The authors wanted to find out if the anti-inflammatory properties associated with ginger would extend to neutrophils. They also wanted to know if the natural medicine would be able to halt neutrophils from creating neutrophil extracellular traps that facilitate disease progression.
“This pre-clinical study in mice offers a surprising and exciting, ‘yes’,” Ali said.
The authors found that the mice had lower levels of NETs after being giving 6-gingerol. The NET’s tendency to form clots was also dramatically reduced by the 6-gingerol, which also seemed to inhibit neutrophils enzymes called phosphodiesterases. This, in turn, reduced neutrophil activation.
Most surprisingly, the mice had reduced autoantibodies regardless of whether they had antiphospholipid or lupus. This suggests that the 6-gingerol was able to break the inflammatory cycle of autoantibodies stimulating NETs, which in turn stimulate more autoantibodies.
The study was done on rodent models. However, the authors think that the promising preclinical data, which showed that 6-gingerol has surprising anti-neutrophil properties that may guard against the progression of certain autoimmune diseases, encourages the clinical trial development.
“As for basically all treatments in our field, one size does not fit all.

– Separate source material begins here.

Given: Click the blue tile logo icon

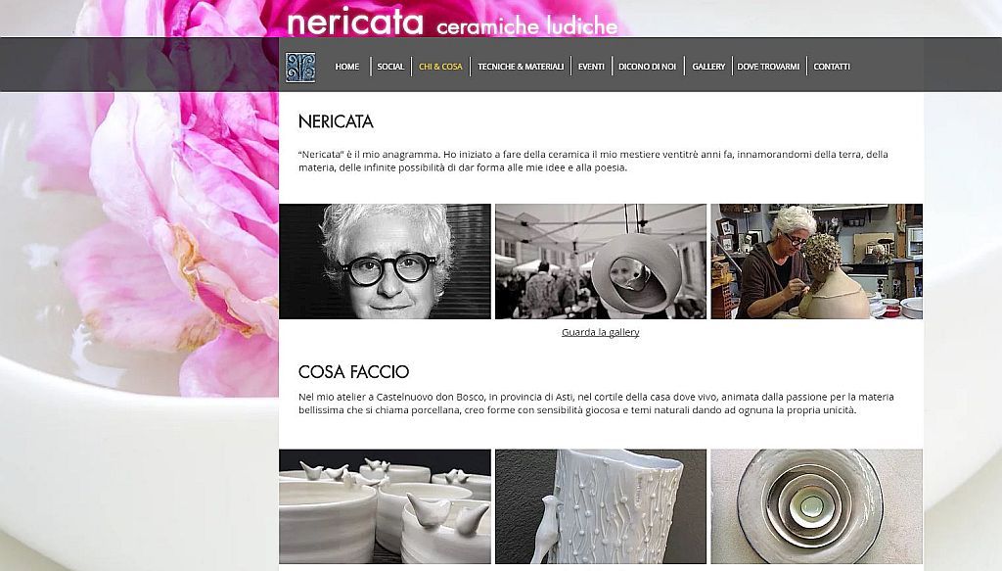Looking at the screenshot, I should (300, 68).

But, I wonder if there is a subgroup of autoimmune patients with hyperactive neutrophils who might benefit from increased intake of 6-gingerol,” Knight said, noting that it will be important to look and analyze neutrophils before and after treatment so to determine the subgroup most likely to see benefit.
While 6-gingerol won’t be able to be the primary therapy for individuals with lupus or active antiphospholipid syndrome, the research team is eager to see if the natural supplement offers help to those at high risk for developing the diseases.
“Those that have autoantibodies, but don’t have activated disease, may benefit from this treatment if 6-gingerol proves to be a protective agent in humans as it does in mice,” Ali said.
“Patients with active disease take blood thinners, but what if there was also a natural supplement that helped reduce the amount of clots they produce? And what if we could decrease their autoantibodies?”
Though the use of supplements has been growing in popularity in the U.S. over the past decade, it’s still something that remains under-researched.
“Through my years of medical training I wasn’t taught much about supplements, but it’s something that so many patients ask me about,” said study author and rheumatologist Jason Knight, M.D. in the press release. “When Ramadan brought the concept to me, I was enthusiastic to pursue it in my lab, as I knew it would matter to them. Sometimes our patients give us really good ideas!”
Other herbal supplements that have been found to treat health conditions include:
- Echinacea for strengthening the immune system
- Garlic for high cholesterol
- Hawthorn for heart-related conditions
- St. John’s Wort for treating depression
However, it’s important to remember that herbal supplements are not subject to regulation by the FDA, and so have not been tested in an FDA-approved clinical trial to scientifically prove their effectiveness in the treatment of the listed medical conditions. So it’s critical to talk to your doctor about the use of herbal remedies for your symptoms before using them.